Besaran
anggaran pendidikan yang dapat dimanfaatkan setidaknya harus melalui dua
tahapan terlebih dahulu, yaitu
penganggaran dan penetapan dalam peraturan daerah (legislasi). Pertama alokasi makro di mana dari besaran
APBD ditentukan terlebih dahulu alokasi
untuk bidang pendidikan secara umum kemudian
anggaran untuk bidang pendidikan itu dialokasikan ke dalam program dan
kegiatan berdasarkan arah kebijakan dan prioritas anggaran pendidikan yang
telah disepakati antara eksekutif dan legislatif. Setelah anggaran dialokasikan
dan ditetapkan dalam Peraturan Daerah barulah dapat dimanfaatkan sebagai
belanja daerah (government expenditure)
disertai pengawasan yang terus menerus dari DPRD maupun lembaga lainnya. Proses
tersebut adalah sebuah kesatuan dalam fungsi budgeting-legislation-controlling
(pengganggaran-legislasi-pengawasan) yang dimiliki lembaga legislatif vis a vis (berhadapan dengan) Pemerintah
Daerah.
Proses Alokasi Anggaran Pendidikan
Proses
alokasi anggaran pendidikan meliputi perencanaan, penyusunan, pembahasan dan
penetapan.
Perencanaan dan Penyusunan
Perencanaan
anggaran pendidikan setiap tahunnya dimulai dari adanya RKP (Rencana Kerja
Pembangunan) yang menjadi acuan dalam penyusunan RAPBD (Rencana Anggaran dan
Pendapatan Belanja Daerah). RAPBD disusun oleh eksekutif melalui Tim Penyusun
Anggaran Daerah (TAPD) yang meng-hire
lembaga konsultan dari Perguruan Tinggi. Input dari RAPBD berasal dari
pemerintah daerah, masyarakat—termasuk di dalamnya dunia usaha dan lembaga
legislatif yang secara formal dilembagakan dalam Musrenbang (Musyawarah
Perencaan Pembangunan) yang dikoordinasikan oleh Bappeda (Badan Perencanaan
Pembangunan Daerah). Organisasi Perangkat Daerah (OPD) yang mengajukan usulan
anggaran pendidikan adalah Dinas Pendidikan Provinsi Jawa Barat. Usulan
juga datang dari Biro yang ada di
Sekretariat Daerah dan OPD lainnya.

## TUGAS LATIHAN 1
Perbarui teks tentang anggaran pendidikan dengan menuliskan kembali seluruh bagian mulai dari "Perencanaan dan Penyusunan" hingga "dan OPD lainnya.", lalu ganti "Musrenbang" dengan "forum musyawarah perencanaan".
## TUGAS LATIHAN 2
Lanjutkan teks tentang proses alokasi anggaran pendidikan setelah kalimat terakhirnya.

## ENTRI DATA
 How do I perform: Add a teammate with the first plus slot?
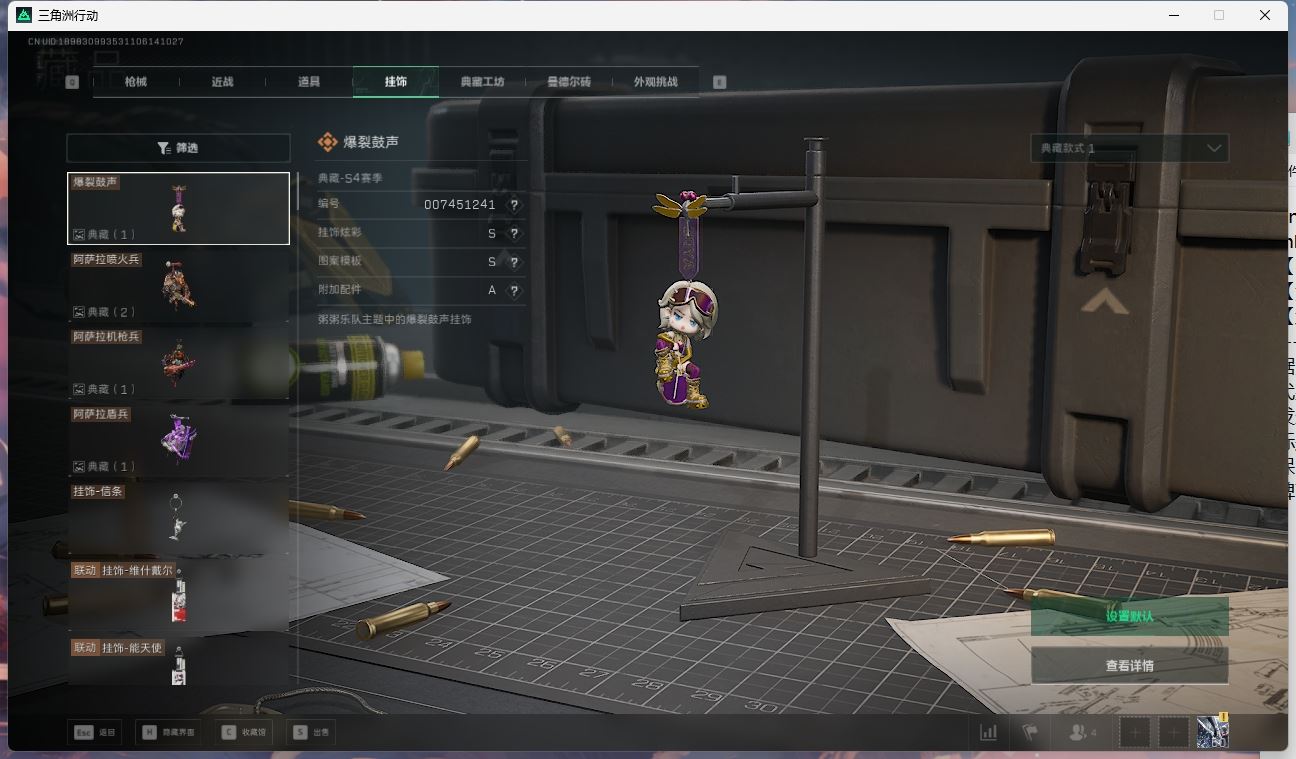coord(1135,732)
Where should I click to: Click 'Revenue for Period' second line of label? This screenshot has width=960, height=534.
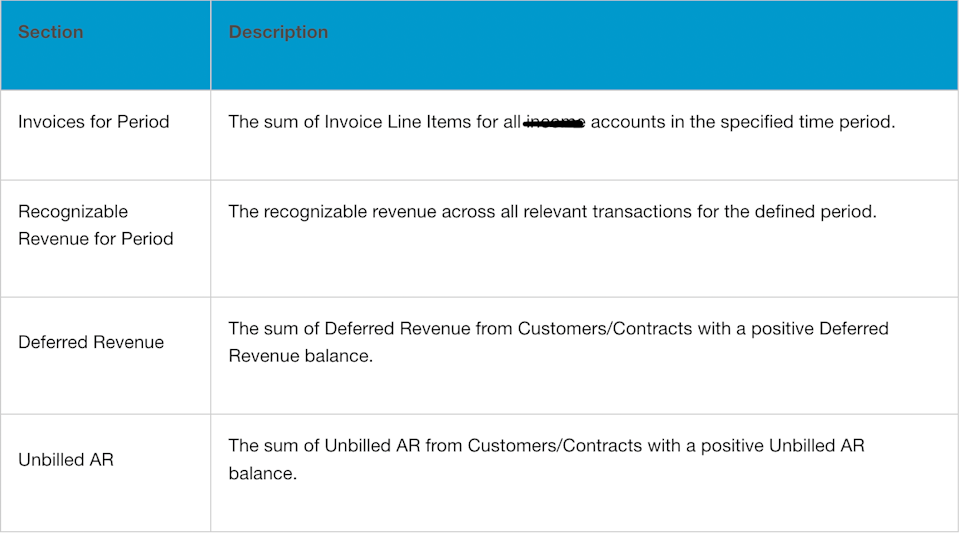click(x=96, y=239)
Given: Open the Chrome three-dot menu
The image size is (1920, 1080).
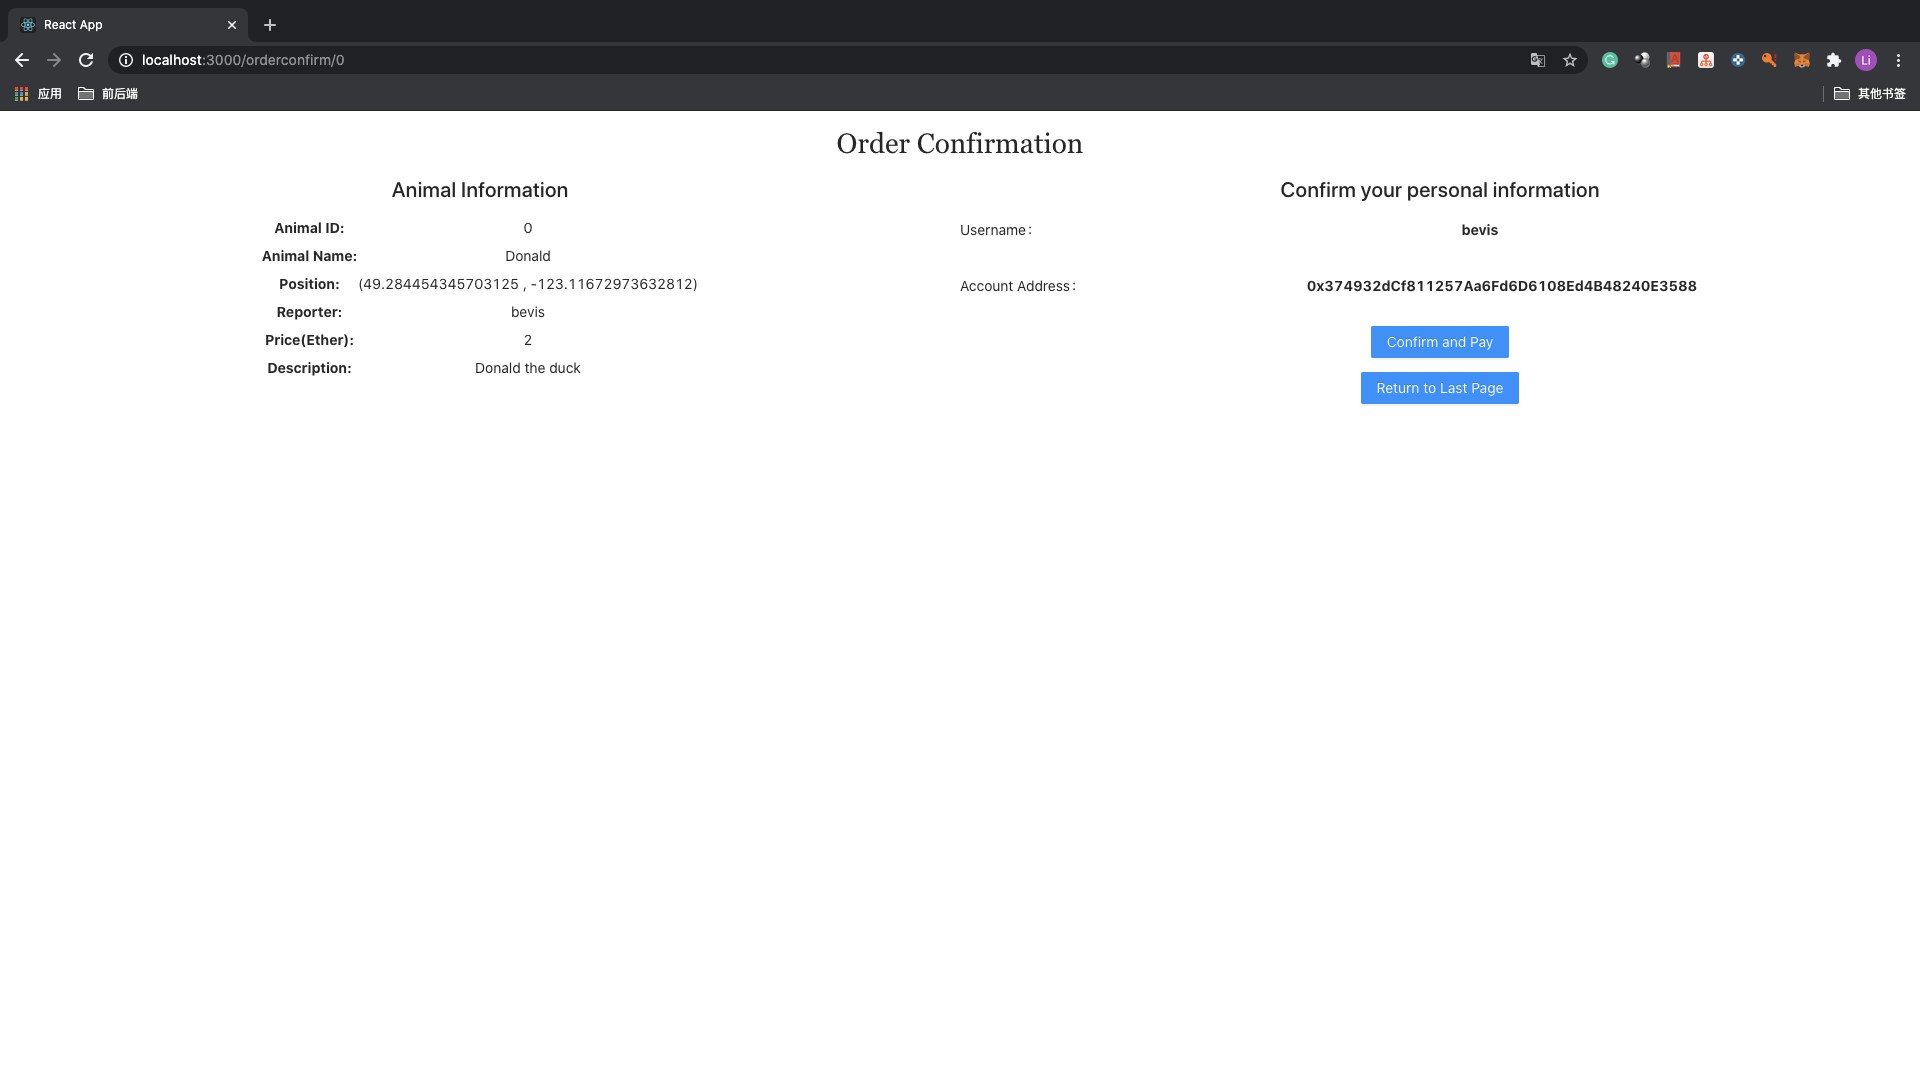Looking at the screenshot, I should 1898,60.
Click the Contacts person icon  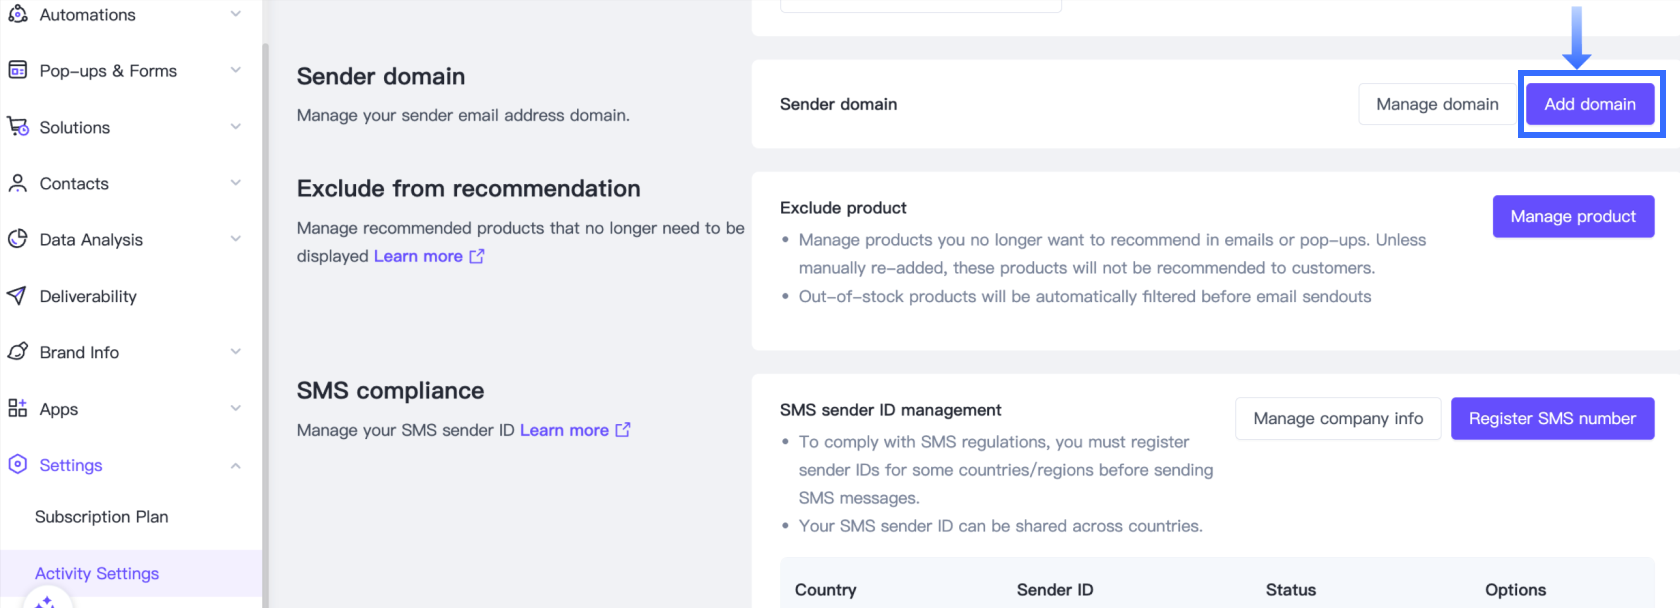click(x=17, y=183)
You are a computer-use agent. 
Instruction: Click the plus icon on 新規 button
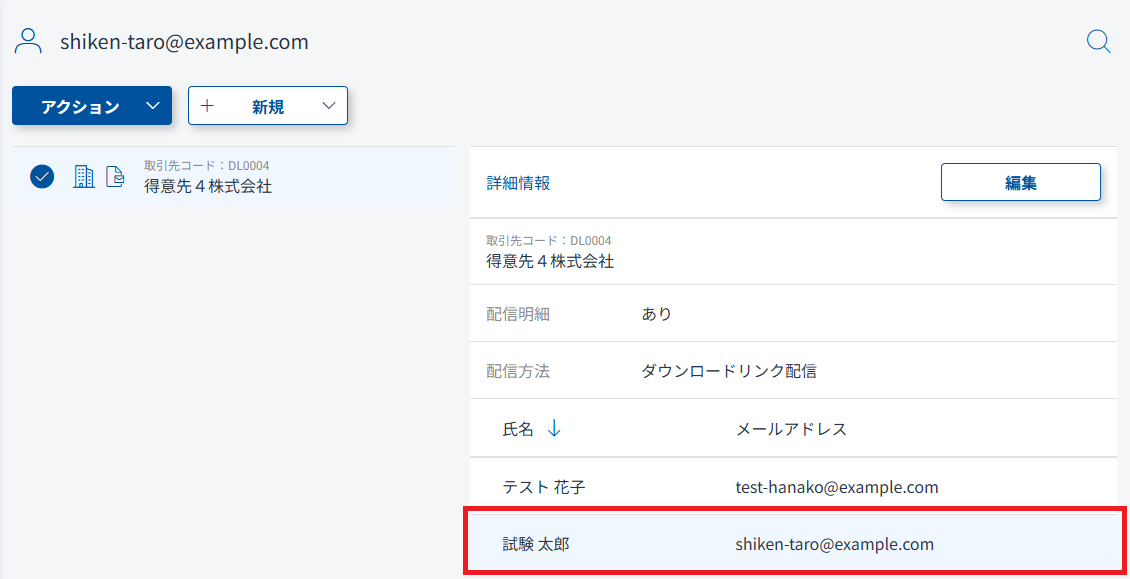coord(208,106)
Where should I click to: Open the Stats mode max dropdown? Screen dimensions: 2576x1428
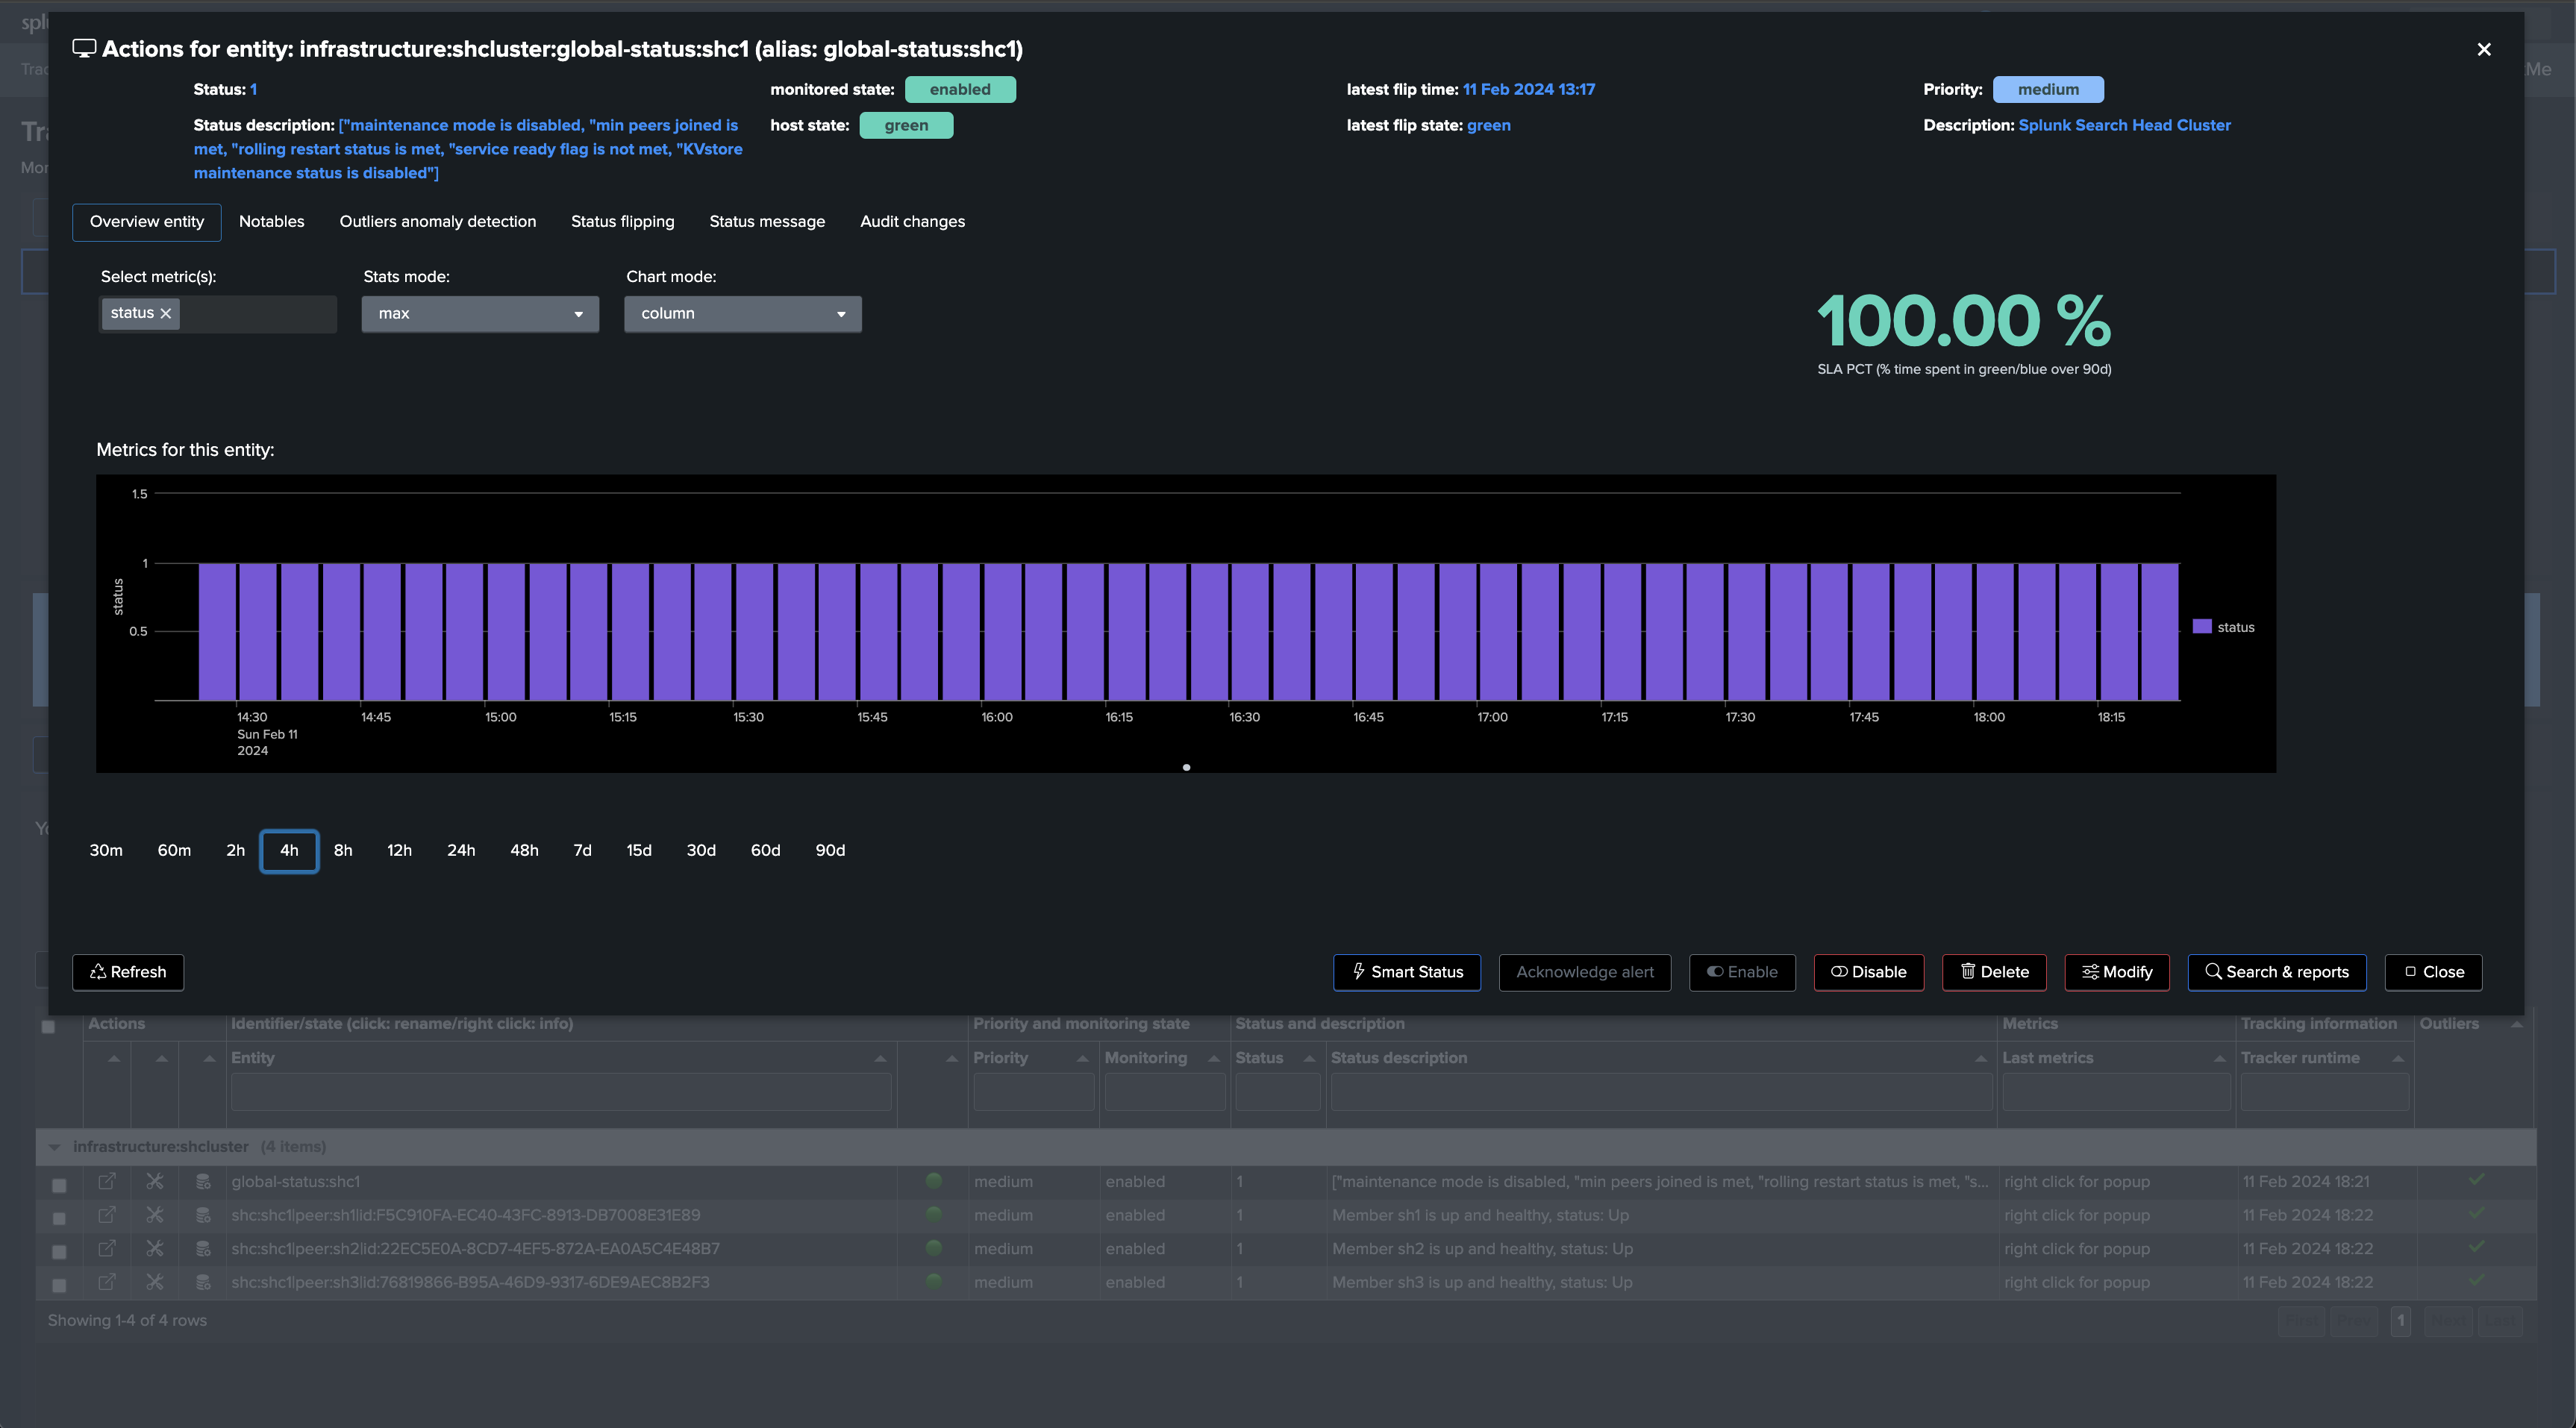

## JAWABAN YANG DIHARAPKAN 1
Perencanaan dan Penyusunan
Perencanaan
anggaran pendidikan setiap tahunnya dimulai dari adanya RKP (Rencana Kerja
Pembangunan) yang menjadi acuan dalam penyusunan RAPBD (Rencana Anggaran dan
Pendapatan Belanja Daerah). RAPBD disusun oleh eksekutif melalui Tim Penyusun
Anggaran Daerah (TAPD) yang meng-hire
lembaga konsultan dari Perguruan Tinggi. Input dari RAPBD berasal dari
pemerintah daerah, masyarakat—termasuk di dalamnya dunia usaha dan lembaga
legislatif yang secara formal dilembagakan dalam forum musyawarah perencanaan (Musyawarah
Perencaan Pembangunan) yang dikoordinasikan oleh Bappeda (Badan Perencanaan
Pembangunan Daerah). Organisasi Perangkat Daerah (OPD) yang mengajukan usulan
anggaran pendidikan adalah Dinas Pendidikan Provinsi Jawa Barat. Usulan
juga datang dari Biro yang ada di
Sekretariat Daerah dan OPD lainnya.

## JAWABAN YANG DIHARAPKAN 2
Pembahasan
dan Penetapan
Alokasi
anggaran pendidikan merupakan bagian dari rencana anggaran belanja pendidikan
yang tertuang dalam Rencana Anggaran Pendapatan dan Belanja Daerah Provinsi
Jawa Barat. Penelitian ini menelusuri proses pengalokasian anggaran yang
panjang dan bersifat politis karena meniscayakan proses politik antara
lembaga-lembaga eksekutif dan legislatif.
Rancangan
RAPBD diajukan Gubernur pada Dewan Perwakilan Rakyat Daerah (DPRD) yang akan
memberikan penilaian apakah rancangan RAPBD sudah dapat dibahas lebih lanjut.
Penilaian ini menjadi titik awal proses alokasi anggaran pendidikan di Provinsi
Jawa Barat yang merupakan suatu proses politik yang menjadi tempat untuk
mencari konsensus antara eksekutif dan legislatif. Alokasi anggaran pendidikan
kemudian melalui tahap-tahap sebagai
berikut :
Pertama,
Gubernur menyampaikan KUA dan PPAS untuk memperoleh persetujuan DPRD. Setelah
kesepakatan telah dicapai maka proses menuju tahap berikutnya.
Kedua, Gubernur
menyampaikan Nota Pengantar RAPBD beserta RAPBD dalam Rapat Paripurna DPRD.
Ketiga,
Komisi-komisi yang ada di DPRD melakukan pembahasan internal dalam rapat komisi
maupun rapat kerja dengan OPD mitra kerjanya untuk kemudian membuat nota
komisi. Komisi yang berkaitan dengan pendidikan adalah Komisi E sehingga komisi
inilah yang melakukan pembahasan intensif dengan Dinas Pendidikan (Disdik) dan
Dinas Kebudayaan dan Pariwisata (Disbudpar). Nota komisi melengkapi dan
menyempurnakan RAPBD dengan melakukan upaya agar OPD fokus pada bidang tugasnya
meningkatkan kinerja di bidang pendidikan dan kebudayaan. Program, proyek
maupun anggaran dalam RAPBD ada yang dihapus, diperbaiki, dikurangi, ditambah
atau diusulkan. Nota ini kemudian dikirim ke Pimpinan DPRD dan Badan Anggaran
(Bangar) DPRD.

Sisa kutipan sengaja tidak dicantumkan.